Needle-Free Delivery Methods
In some cases, the limitations of hypodermic needles can be addressed by eliminating the needle altogether. However, these needle-free alternatives each have limitations of their own. For example, jet injectors accelerate liquid droplets across the skin at high velocity and are used clinically to administer insulin, vaccines, and other drugs, but have had limited impact because of their size, cost, and inability to reduce pain and injury.27 Transdermal patches have also been developed to passively deliver drugs across the skin, but this approach has been limited to hydrophobic and small molecules.17 Skin pretreatment methods such as ultrasound, electric fields, solid microneedles, and thermal ablation are being investigated to increase the permeability of skin for protein and vaccine patches.17,28 New approaches, such as pulmonary, oral, and nasal delivery routes, are increasingly being studied for the systemic delivery of compounds that currently require injections.29 Notably, pulmonary delivery of insulin (Exubera®, Pfizer, Groton, CT) is already approved by the Food and Drug Administration.30
Conclusion
In conclusion, smaller needles can reduce pain and provide other advantages that can increase patient compliance.
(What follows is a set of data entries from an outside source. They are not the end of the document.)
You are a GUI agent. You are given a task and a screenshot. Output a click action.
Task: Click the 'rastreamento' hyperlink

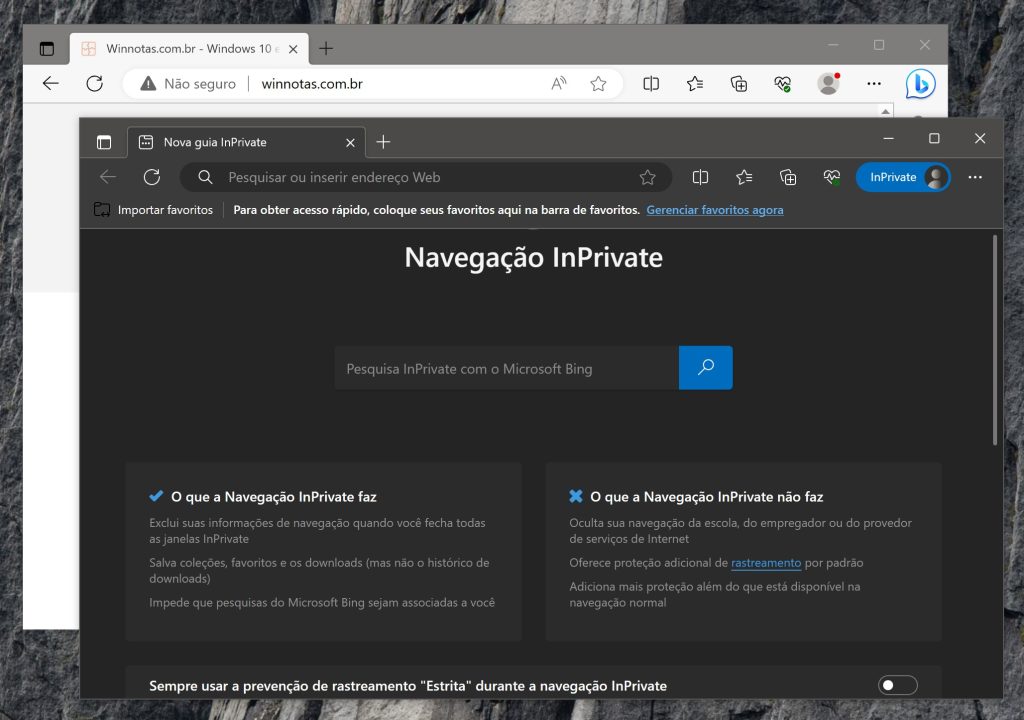pos(766,562)
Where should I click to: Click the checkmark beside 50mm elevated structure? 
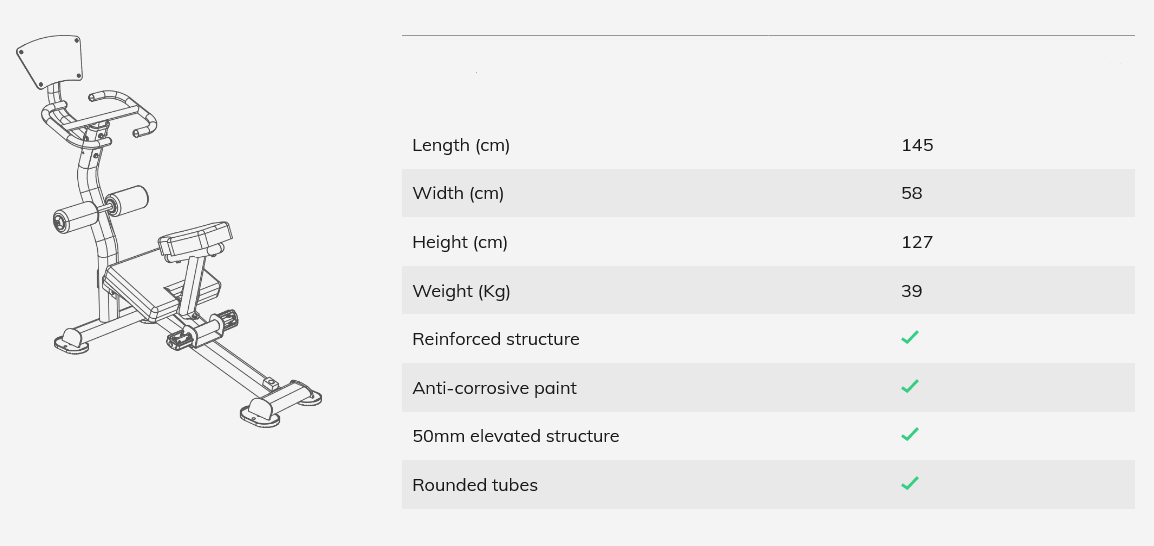coord(909,435)
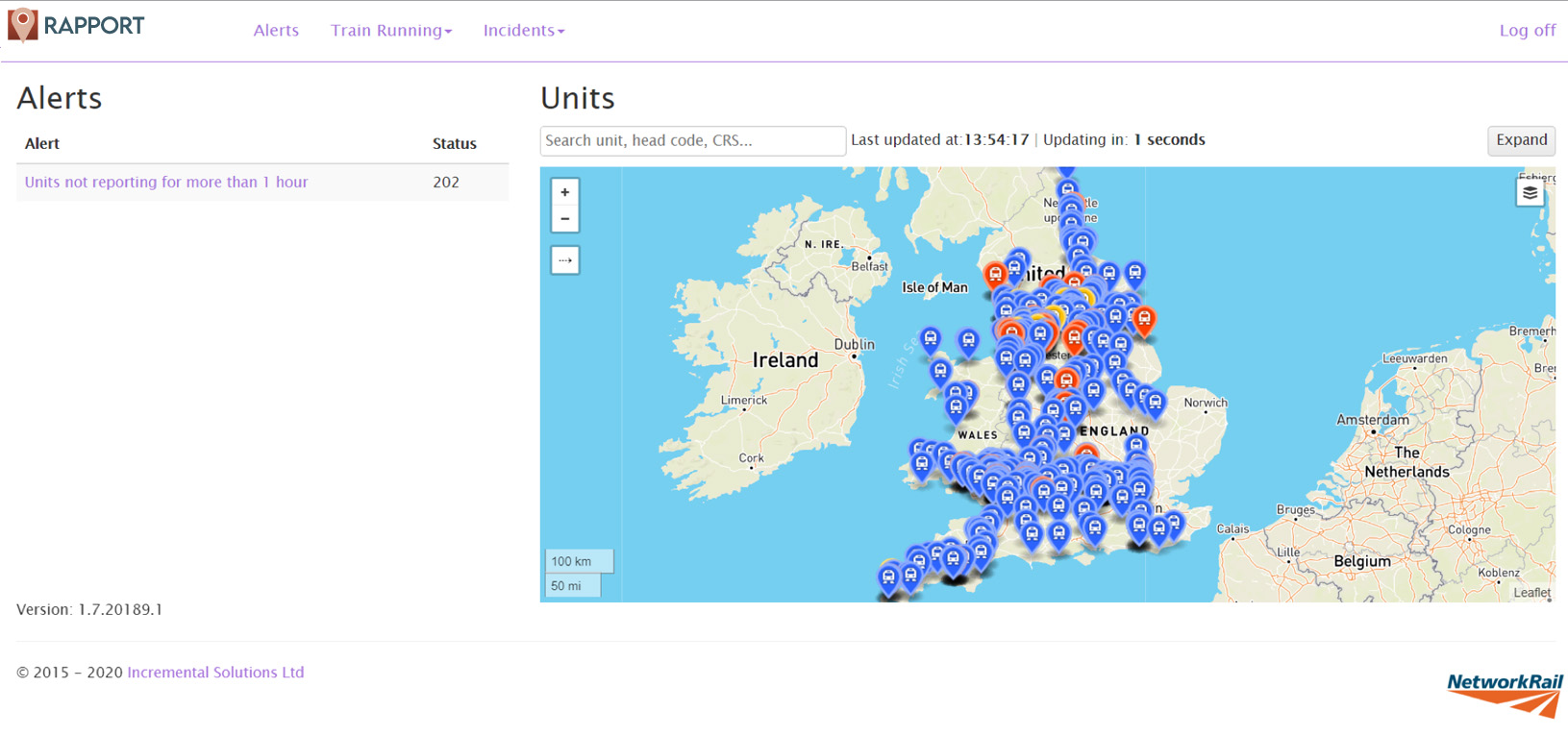
Task: Open the Leaflet attribution link
Action: click(x=1531, y=593)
Fine needles of 33–31 gauge have already gained clinical acceptance and still smaller microneedles are under development. However, smaller needles are not suitable for all applications and, in some cases, needle-free delivery systems provide useful alternatives.
Acknowledgments
We are thankful to Dr. Young Bin Choy and Jeong Woo Lee at Georgia Tech, Dr. Kyuzi Kamoi at Nagaoka Red Cross Hospital, and Dr. John Mikszta at BD Technologies for providing images of the needles shown in Figure 1. This work was supported in part by the National Institutes of Health. Mark Prausnitz is the Emerson-Lewis Faculty Fellow at Georgia Tech.